Ceux du centre de l’Europe, par exemple.
— Cherchons dans ce gros bouquin. Tiens, voilà : « Conversion des Saxons. »
— Ça, inutile, nous le savons. C’est la lutte de Witikind et, de Charlemagne, qui a des phases tragiques, et se termine pourtant par le baptême des barbares. Continue.
— « Conversion des Normands. »
— Connue aussi ! Tu te souviens, c’est leur brave chef Rollon, qui fait de la Normandie une des provinces les plus chrétiennes de France.
— Alors que veux-tu étudier, puisque tu sais d’avance ?
— Non. Plus à l’est, cherche les Hongrois.

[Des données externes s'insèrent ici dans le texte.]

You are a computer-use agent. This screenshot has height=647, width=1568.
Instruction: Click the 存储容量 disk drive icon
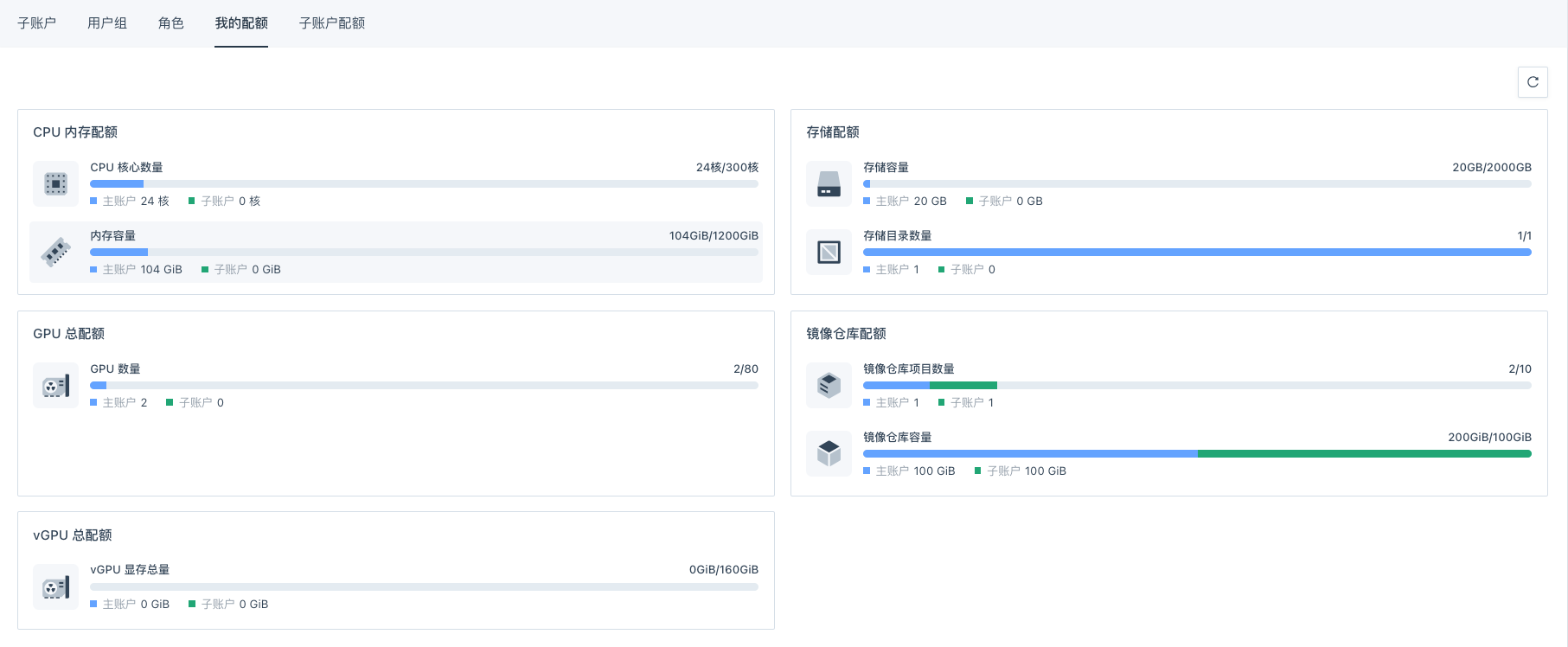point(829,183)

On tourne quelques pages. Bernard dit :
— Voilà ! Les Hongrois ou Magyars descendaient des Huns. Ils étaient extrêmement barbares et cruels, mais un de leurs chefs, le duc Gesa, reçut le baptême des mains de l’évêque de Prague, saint Adalbert. Son fils Étienne Ier devint saint Étienne de Hongrie, roi, législateur et apôtre de sa nation, qu’il transforma. Particulièrement dévot à la Sainte Vierge, il mourut le jour de l’Assomption.
— Ça, c’est intéressant. Et en Bohême, en Pologne ?
— Attends un peu ; c’est impossible d’aller si vite.
Et Bernard consulte le répertoire :
P… Pa… Pe… Po… Pologne.
Ce pays, comme la Bohême et une partie de la Hongrie, a été converti au IXe siècle par les saints Cyrille et Méthode.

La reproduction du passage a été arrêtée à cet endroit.